Bond ging achter een broodmagere vrouw in avondjurk en bontmantel zitten; telkens als zij een bod deed, rinkelden en glinsterden de polsen van de vrouw door de sieraden. Naast haar zat een verveelde man in een witte smoking en met een donkerrode avonddas, die haar echtgenoot of haar trainer zou kunnen zijn.
Een nerveuze vos kwam de omheining binnen, met het nummer 201 slordig op zijn achterste geplakt. Daar begon de schorre dreun. 'Ik bied zesduizend, nu zevenduizend, wilt u? Zevenduizend drie en vier en vijf, zeveneneenhalf maar voor deze mooie jonge hengst geboden, achtduizend, dank u meneer, en nu negen wilt u? Achtduizend vijfhonderd bied ik, wilt u me negen geven, achtenhalf, wilt u me negen geven en wie zal het grote bod doen?' Een ogenblik stilte, een klap met de hamer, een oprecht verwijtende blik naar de banken bij de omheining, waar de rijke mensen zaten. 'Mensen, dit tweejarige dier is te goedkoop. Ik verkoop meer winnende jonge hengsten voor dit bedrag dan ik de hele zomer verkocht heb. Nou, achtduizend zevenhonderd, en wie geeft er me negen? Wie negen, negen, negen?' (De gemummificeerde hand met de ringen en armbanden nam het bamboe-met-gouden potloodje uit het tasje en krabbelde een rekensommetje op het programma, waarop Bond kon lezen: 'Vierendertigste jaarlijkse verkoping van jonge paarden in Saratoga. Nr. 201, een vierjarige hengst, vos'. Toen keken de loodkleurige ogen van de vrouw over de zilveren koorden heen in de elektrisch vonkende ogen van het paard en zij stak haar gouden potloodje op.) 'Negenduizend geboden, negen, wilt u me tien geven, wilt u? Méér geboden dan negenduizend, hoor ik daar negenduizend honderd, negen één negen één?' (Even stilte en een laatste speurende blik over de volle witte banken en dan de klap van de hamer.) 'Verkocht voor negenduizend dollar. Dank u, mevrouw.' En de hoofden werden omgedraaid en de halzen uitgerekt en de vrouw keek verveeld en zei iets tegen de man naast haar, die zijn schouders ophaalde.

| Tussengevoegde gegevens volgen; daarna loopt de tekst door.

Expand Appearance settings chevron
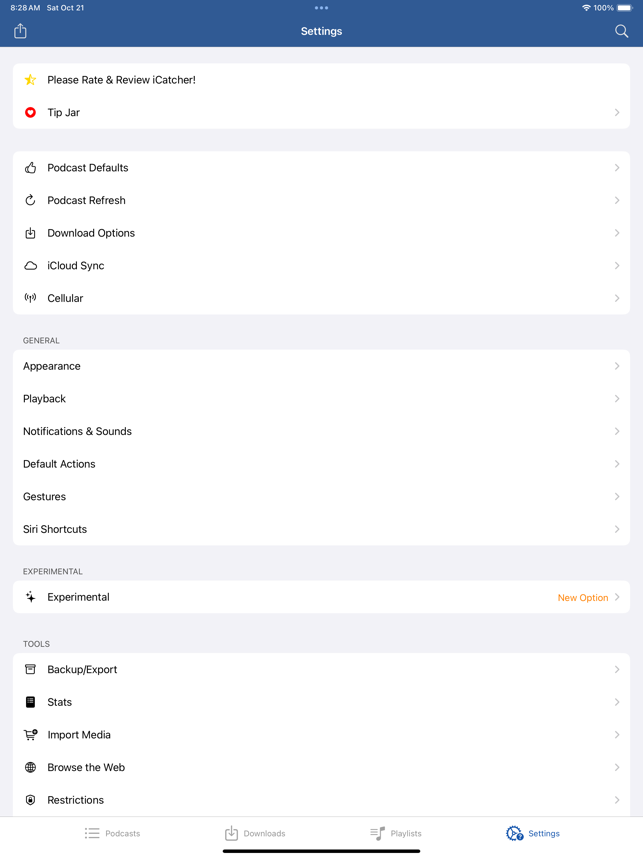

En 201, 'jonge hengst, vos', werd uit de omheining geleid en 202 kwam schuchter binnen en bleef een ogenblik trillend staan, geschrokken van het licht, de muur van onbekende gezichten en de nevel van vreemde geuren. Er kwam beweging in de rij achter Bond. Lei ter s gezicht verscheen naast het zijne en fluisterde in zijn oor: 'Het is voor elkaar. Het heeft drieduizend pegels gekost maar hij zal het doen. Hinderen tijdens de laatste furlong, juist als hij zijn winnende sprint moet maken. Hè, hè. Tot morgenochtend.' En het gefluister stopte, en Bond keek niet om, maar bleef nog even naar het verkopen van de paarden kijken en liep toen onder de olmen door naar huis; het speet hem voor de jockey die Tingaling Bell heette en die zo'n wanhopig gevaarlijk spel speelde, en voor een groot bruin paard dat Shy Smile heette, dat niet alleen een dubbelganger was, maar waarmee nog vals gespeeld zou worden op de koop toe.